In this note, we aim to explore modular reduction from a fresh perspective, balancing conciseness with an informal approach. Specifically, let us:
- Introduce an alternative way to conceptualize modular reduction, revealing a natural duality between Barrett and Montgomery methods.
- Present the $n^2 + n$ Montgomery reduction algorithm.
- Derive the dual $n^2 + n$ Barrett reduction counterpart.
- Explain why Montgomery reduction is inherently better suited for CPU-based implementations.
- Introduce a new $n^2 + 1$ algorithm, demonstrating its applicability to both Montgomery and Barrett reductions.
- Show how Barrett and Montgomery reductions can often be used interchangeably in key cryptographic primitives.

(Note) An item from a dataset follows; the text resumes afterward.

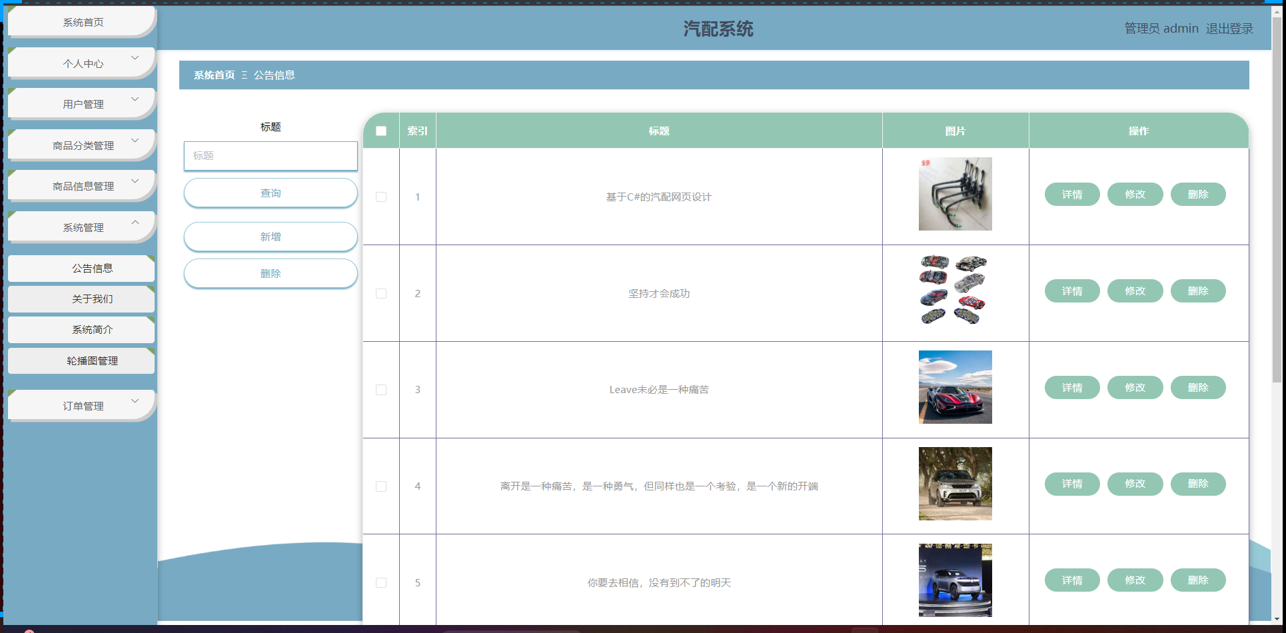
Task: Check the checkbox for row 1
Action: coord(381,197)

As far as we are aware, much of this content is novel, providing new insights into the structure and efficiency of modular reduction techniques.
## Barrett-Montgomery duality
In Montgomery form, a field element is mapped to its corresponding representation in the coset $\mathbb{F}_p R$, where $R$ is a value greater than and coprime to $p$. In practice, $R$ is always chosen as a power of two, and for multi-precision implementations, it is typically set $R=2^{nw}$, where $n$ and $w$ are the number of digits and the machine's digit width in bits, respectively. Specifically, elements $a$ and $b$ are replaced by $aR$ and $bR$, so their product becomes $abR^2$. To recover the product's Montgomery form $abR$, one must multiply by $R^{-1}$ and reduce modulo $p$. However, these two steps can be efficiently combined into a single operation, known as Montgomery reduction.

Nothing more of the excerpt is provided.